AVEZZANO. Domani alle 21, al Teatro Zeta dell’Aquila, terzo appuntamento della stagione di teatro sperimentale Volo Libero: va in scena Clitennestra, della Compagnia Teatro Scientifico di Verona.Lo...
AVEZZANO. Domani alle 21, al Teatro Zeta dell’Aquila, terzo appuntamento della stagione di teatro sperimentale Volo Libero: va in scena Clitennestra, della Compagnia Teatro Scientifico di Verona.
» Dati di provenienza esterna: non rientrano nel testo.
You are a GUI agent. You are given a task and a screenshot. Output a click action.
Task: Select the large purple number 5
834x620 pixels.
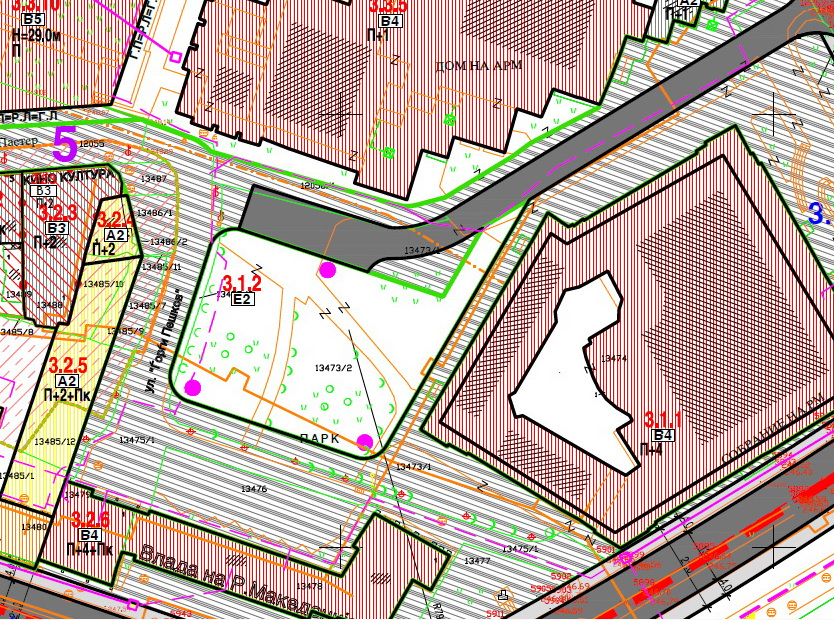pyautogui.click(x=65, y=146)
Lo spettacolo, diretto e interpretato da Isabella Caserta e Jana Balkan, racconta il mito classico in chiave contemporanea, offrendo agli spettatori giudici di oggi la storia dell'assassinio di Agamennone, perpetrato dalla moglie Clitennestra. Nella mitologia greca Agamennone le aveva ucciso il primo marito e il figlio neonato, aveva avuto con lei quattro figli e sacrificato alla dea Artemide la figlia Ifigenia per propiziarsi il viaggio verso Troia. Dopo dieci anni di assenza torna portando con sé Cassandra, bottino di guerra/concubina. Clitennestra, con l'aiuto del suo amante Egisto, uccide Agamennone. Nella rilettura, Clitennestra ha già compiuto l'assassinio e lo rievoca fondendo passato e presente in uno spazio atemporale. Una donna che prima di essere carnefice è stata vittima, che pagherà il suo gesto con la vita, uccisa dal suo stesso figlio. Da Marguerite Yourcenar, Eschilo, Euripide. Drammaturgia di Jana Balkan. Musiche originali di Bruno Marini, eseguite dal vivo da Andrea Cortelazzo (pianoforte digitale).